Are There Pitfalls to Growing Old in My Home?
Written by Anita Saulite
Wednesday, April 18th, 2018
One of the biggest considerations people approaching retirement must make is deciding on where to live.
Some people may consider selling the family home and downsizing to a smaller home or condo. Others might decide to move to a retirement community. According to the National Aging in Place Council, almost 90% of older adults prefer to grow old in their existing homes, or "age in place."
Aging in place is a matter of living in your home as long as possible and remaining independent.
Every situation is different. Aging in place might not be possible if a person is physically unable to live on his/her own. Similarly, a retirement community might not be ideal for someone who's independent and wants to stay that way.
According to the Canadian Association of Retired Persons (CARP), affordability is a real issue because many homecare services are not covered by provincial health plans. And the older a person gets, the greater the likelihood that he or she will need costly homecare. Here are some of the more common services people need.
As we age, mobility often becomes an issue. Many homes are not designed for wheelchair or walker access. Bathrooms and showers could become a challenge. You may have to renovate your home in order to increase your mobility. A typical bathroom could cost thousands of dollars to modify. Kitchen renovations are also expensive, as is equipment to help a person get up the stairs. Ramps may need to be built outside to get up walkways and driveways.

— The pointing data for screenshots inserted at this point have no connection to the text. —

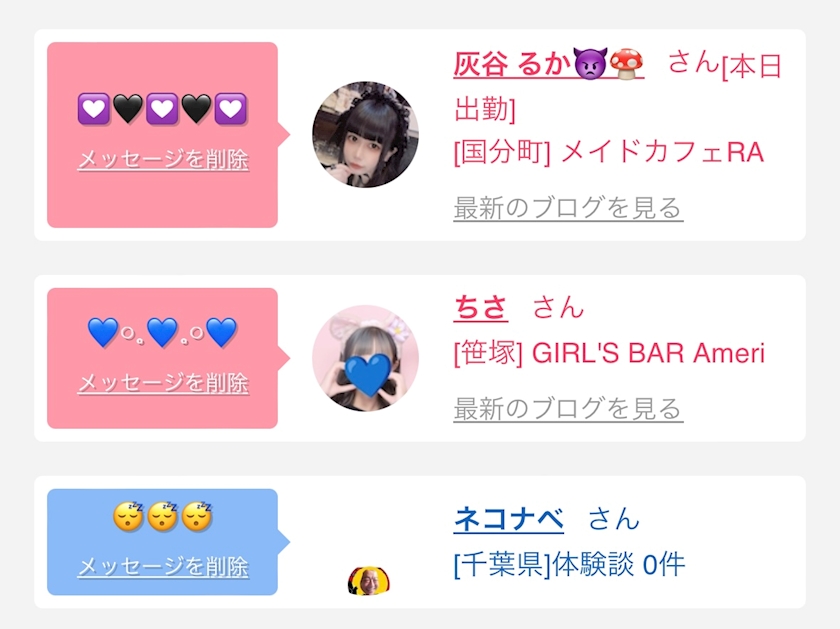
Task: Click 灰谷 るか round avatar photo
Action: tap(365, 134)
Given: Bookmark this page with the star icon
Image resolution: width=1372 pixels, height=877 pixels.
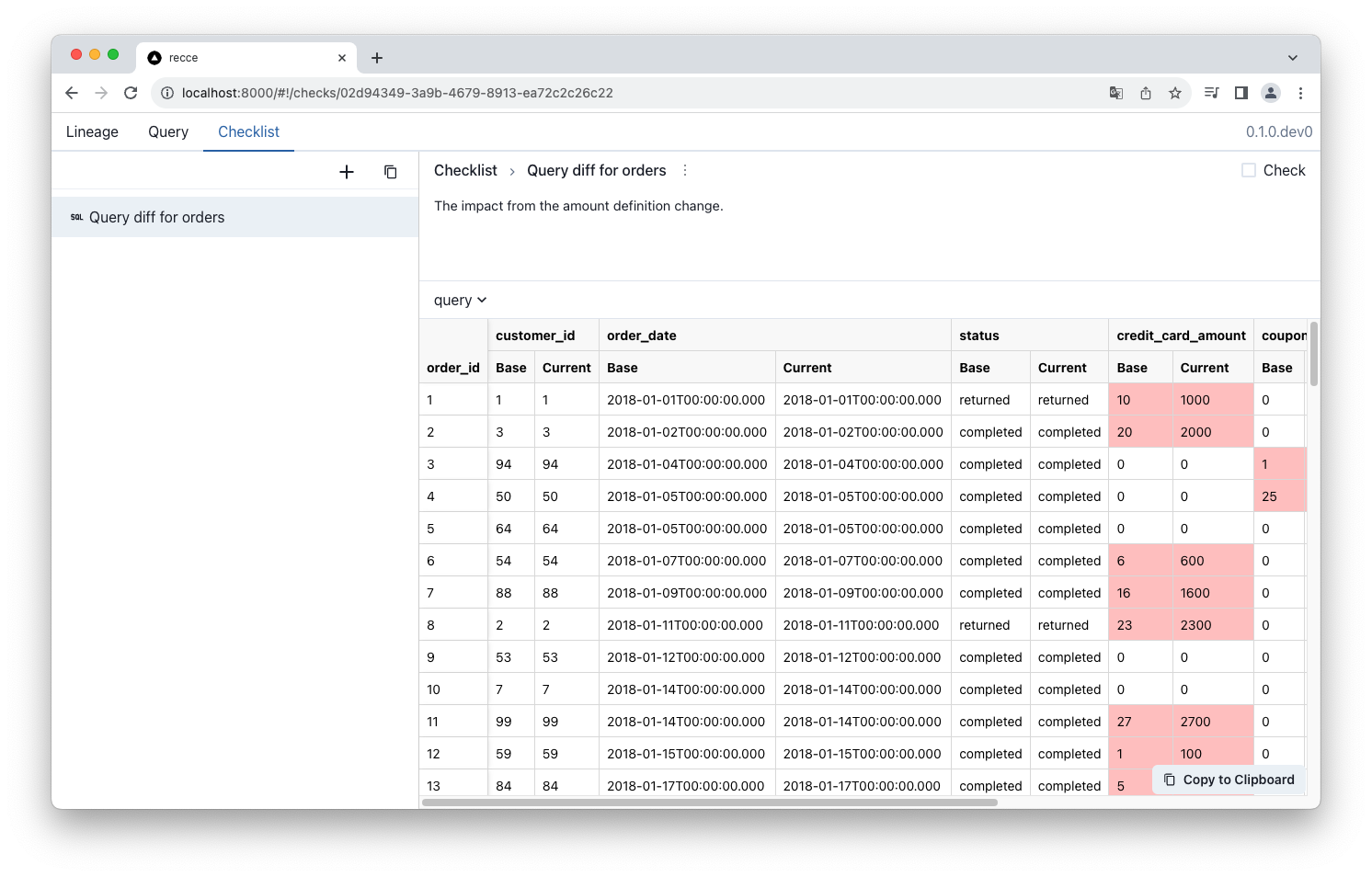Looking at the screenshot, I should 1175,93.
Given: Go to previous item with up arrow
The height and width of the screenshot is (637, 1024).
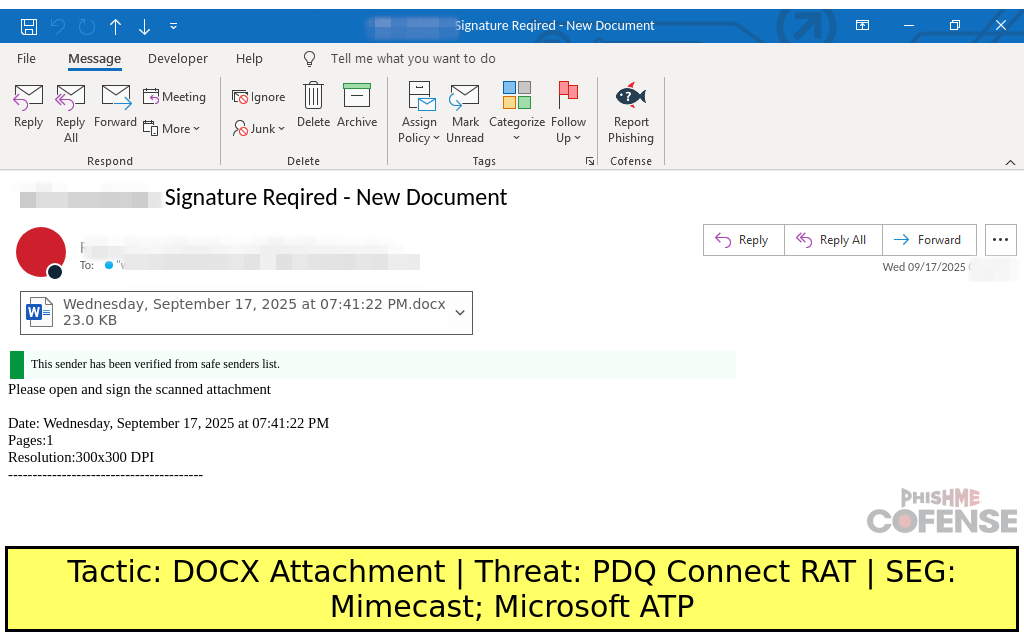Looking at the screenshot, I should tap(116, 25).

De-Clutter and Space Planning
It's really easy to accumulate a lifetime of things or clutter in your home. You may need to purge your home of unwanted items for better use of space and to make it easier to manoeuvre around each room. There are companies across Canada that specialize in removing stuff from a person's home, in case there are no family or friends to help.
Meals and Groceries
Winter in some parts of Canada can pose a major challenge to those with reduced mobility. Getting to the grocery store when there are icy conditions may prove impossible. Community organizations involved in the "Meals on Wheels" program have been providing daily meal services to the elderly for years. Grocery stores in your neighbourhood may also provide delivery services, and a tip might be the only additional cost.
Medical attention or getting to the doctor may be needed. If you're not mobile, an in-home service might be your best option. As the population ages, private homecare has adapted for people who don't need a full-time caretaker or who have budgetary restrictions. There may also be public options available.
Getting in or out of your home is another consideration, particularly in winter months. Snow clearing of your driveway will be a must, as well as lawn care in the summer. These services could be expensive depending on where you live.
There are added expenses to aging in place, and they can have an impact on someone's retirement cash flow. Living at home when you're older isn't the same as when you're younger and can do most things by yourself. It's essential to budget for the added expense aging in place brings.